An important factor contributing to the growth of the GIS Data Collector market is the rising demand for geospatial information across different sectors such as agriculture, construction, and transportation. The integration of advanced technologies like IoT and AI with GIS systems enables the collection and analysis of real-time data, which is crucial for effective decision-making. The increasing awareness about the benefits of GIS technology and the growing need for efficient land management are also fuelling market growth.
The government sector plays a significant role in the expansion of the GIS Data Collector market. Governments worldwide are investing heavily in GIS technology for urban planning, disaster management, and environmental monitoring. These investments are driven by the need for accurate and timely spatial data to address critical issues such as climate change, urbanization, and resource management. Moreover, regulatory policies mandating the use of GIS technology for infrastructure development and environmental conservation are further propelling market growth.

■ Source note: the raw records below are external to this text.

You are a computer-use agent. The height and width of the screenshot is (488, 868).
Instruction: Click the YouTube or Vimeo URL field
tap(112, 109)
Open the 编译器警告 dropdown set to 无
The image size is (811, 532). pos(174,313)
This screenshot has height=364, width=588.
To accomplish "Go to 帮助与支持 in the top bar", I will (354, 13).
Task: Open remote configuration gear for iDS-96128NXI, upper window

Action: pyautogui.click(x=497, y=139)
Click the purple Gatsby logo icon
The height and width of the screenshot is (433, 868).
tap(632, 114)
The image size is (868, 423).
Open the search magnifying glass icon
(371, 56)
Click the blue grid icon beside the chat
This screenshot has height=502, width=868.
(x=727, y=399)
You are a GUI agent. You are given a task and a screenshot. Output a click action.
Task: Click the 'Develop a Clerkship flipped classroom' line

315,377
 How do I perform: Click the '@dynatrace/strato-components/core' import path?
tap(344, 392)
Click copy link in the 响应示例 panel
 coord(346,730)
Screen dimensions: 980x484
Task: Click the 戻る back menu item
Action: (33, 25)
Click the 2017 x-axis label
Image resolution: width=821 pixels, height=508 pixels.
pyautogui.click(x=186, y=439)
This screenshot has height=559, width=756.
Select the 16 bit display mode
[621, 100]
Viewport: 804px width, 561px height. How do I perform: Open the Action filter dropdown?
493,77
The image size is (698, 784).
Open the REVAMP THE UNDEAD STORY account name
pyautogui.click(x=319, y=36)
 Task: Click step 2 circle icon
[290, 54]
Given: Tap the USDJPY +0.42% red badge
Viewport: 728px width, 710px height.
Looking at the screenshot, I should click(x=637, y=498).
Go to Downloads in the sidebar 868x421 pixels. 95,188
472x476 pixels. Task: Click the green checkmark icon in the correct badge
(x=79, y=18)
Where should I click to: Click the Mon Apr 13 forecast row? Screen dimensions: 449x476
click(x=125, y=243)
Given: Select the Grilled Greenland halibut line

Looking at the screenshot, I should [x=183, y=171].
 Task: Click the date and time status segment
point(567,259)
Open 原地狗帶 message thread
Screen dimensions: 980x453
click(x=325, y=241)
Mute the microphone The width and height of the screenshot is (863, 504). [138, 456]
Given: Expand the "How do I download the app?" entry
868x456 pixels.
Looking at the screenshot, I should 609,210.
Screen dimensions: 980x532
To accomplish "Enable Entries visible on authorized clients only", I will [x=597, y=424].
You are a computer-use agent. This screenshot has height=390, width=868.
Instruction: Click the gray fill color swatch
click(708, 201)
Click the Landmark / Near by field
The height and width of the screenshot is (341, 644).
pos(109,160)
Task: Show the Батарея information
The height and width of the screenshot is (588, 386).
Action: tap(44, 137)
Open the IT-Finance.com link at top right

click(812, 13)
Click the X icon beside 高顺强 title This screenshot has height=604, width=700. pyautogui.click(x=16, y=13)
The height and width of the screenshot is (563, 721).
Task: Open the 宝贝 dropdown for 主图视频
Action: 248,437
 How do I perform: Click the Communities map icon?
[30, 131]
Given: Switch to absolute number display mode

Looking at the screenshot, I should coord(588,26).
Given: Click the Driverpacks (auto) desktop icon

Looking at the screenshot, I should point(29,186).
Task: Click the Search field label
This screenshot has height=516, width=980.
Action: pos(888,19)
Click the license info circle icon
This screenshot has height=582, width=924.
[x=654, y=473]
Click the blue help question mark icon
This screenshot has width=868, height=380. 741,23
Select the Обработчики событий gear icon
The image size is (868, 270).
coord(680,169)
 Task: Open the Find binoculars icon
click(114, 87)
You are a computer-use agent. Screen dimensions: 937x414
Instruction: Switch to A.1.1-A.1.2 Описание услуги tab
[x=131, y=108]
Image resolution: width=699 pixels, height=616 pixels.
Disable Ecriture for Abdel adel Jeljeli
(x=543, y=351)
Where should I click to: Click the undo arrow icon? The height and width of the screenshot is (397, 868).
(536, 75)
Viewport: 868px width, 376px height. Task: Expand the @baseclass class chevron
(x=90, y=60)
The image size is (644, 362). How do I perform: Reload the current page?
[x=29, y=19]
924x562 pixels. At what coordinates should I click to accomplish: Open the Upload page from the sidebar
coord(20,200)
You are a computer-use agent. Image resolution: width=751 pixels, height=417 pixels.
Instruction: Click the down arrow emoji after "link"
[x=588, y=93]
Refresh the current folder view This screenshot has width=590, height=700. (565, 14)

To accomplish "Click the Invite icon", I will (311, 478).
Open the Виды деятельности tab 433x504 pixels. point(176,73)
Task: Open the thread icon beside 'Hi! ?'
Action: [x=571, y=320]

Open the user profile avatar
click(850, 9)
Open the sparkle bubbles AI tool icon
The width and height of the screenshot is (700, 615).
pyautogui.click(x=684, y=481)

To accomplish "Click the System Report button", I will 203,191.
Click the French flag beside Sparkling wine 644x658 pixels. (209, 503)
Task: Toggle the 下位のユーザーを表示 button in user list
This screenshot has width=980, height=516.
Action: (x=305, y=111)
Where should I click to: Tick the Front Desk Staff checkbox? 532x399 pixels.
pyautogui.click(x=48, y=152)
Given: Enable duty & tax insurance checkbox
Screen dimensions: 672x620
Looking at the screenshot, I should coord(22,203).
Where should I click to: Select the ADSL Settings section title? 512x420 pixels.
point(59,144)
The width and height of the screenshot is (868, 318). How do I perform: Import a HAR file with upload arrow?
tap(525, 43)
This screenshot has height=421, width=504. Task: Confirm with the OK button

Another major growth factor in the GIS Data Collector market is the continuous technological advancements in GIS software and hardware. The development of user-friendly and cost-effective GIS solutions has made it easier for organizations to adopt and integrate GIS technology into their operations. Additionally, the proliferation of mobile GIS applications has enabled field data collection in remote areas, thus expanding the scope of GIS technology. The advent of cloud computing has further revolutionized the GIS market by offering scalable and flexible solutions for spatial data management.
Regionally, North America holds the largest share of the GIS Data Collector market, driven by the presence of key market players, advanced technological infrastructure, and high adoption rates of GIS technology across various industries. However, the Asia Pacific region is expected to witness the highest growth rate during the forecast period, primarily due to rapid urbanization, government initiatives promoting GIS adoption, and increasing investments in smart city projects. Other regions such as Europe, Latin America, and the Middle East & Africa are also experiencing significant growth in the GIS Data Collector market, thanks to increasing awareness and adoption of GIS technology.
The role of a GPS Field Controller is becoming increasingly pivotal in the GIS Data Collector market. These devices are essential for ensuring that data collected in the field is accurate and reliable. By providing real-time positioning data, GPS Field Controllers enable precise mapping and spatial analysis, which are critical for applications such as urban planning, agriculture, and transportation. The integration of GPS technology with GIS systems allows for seamless data synchronization and enhances the efficiency of data collection processes. As the demand for real-time spatial data continues to grow, the importance of GPS Field Controllers in the GIS ecosystem is expected to rise, driving further innovations and advancements in this segment.
The GIS Data Collector market is segmented by component into hardware, software, and services. Each of these components plays a crucial role in the overall functionality and effectiveness of GIS systems. The hardware segment includes devices such as GPS units, laser rangefinders, and mobile GIS devices used for field data collection. The software segment encompasses various GIS applications and platforms used for data analysis, mapping, and visualization. The services segment includes consulting, training, maintenance, and support services provided by GIS vendors and solution providers.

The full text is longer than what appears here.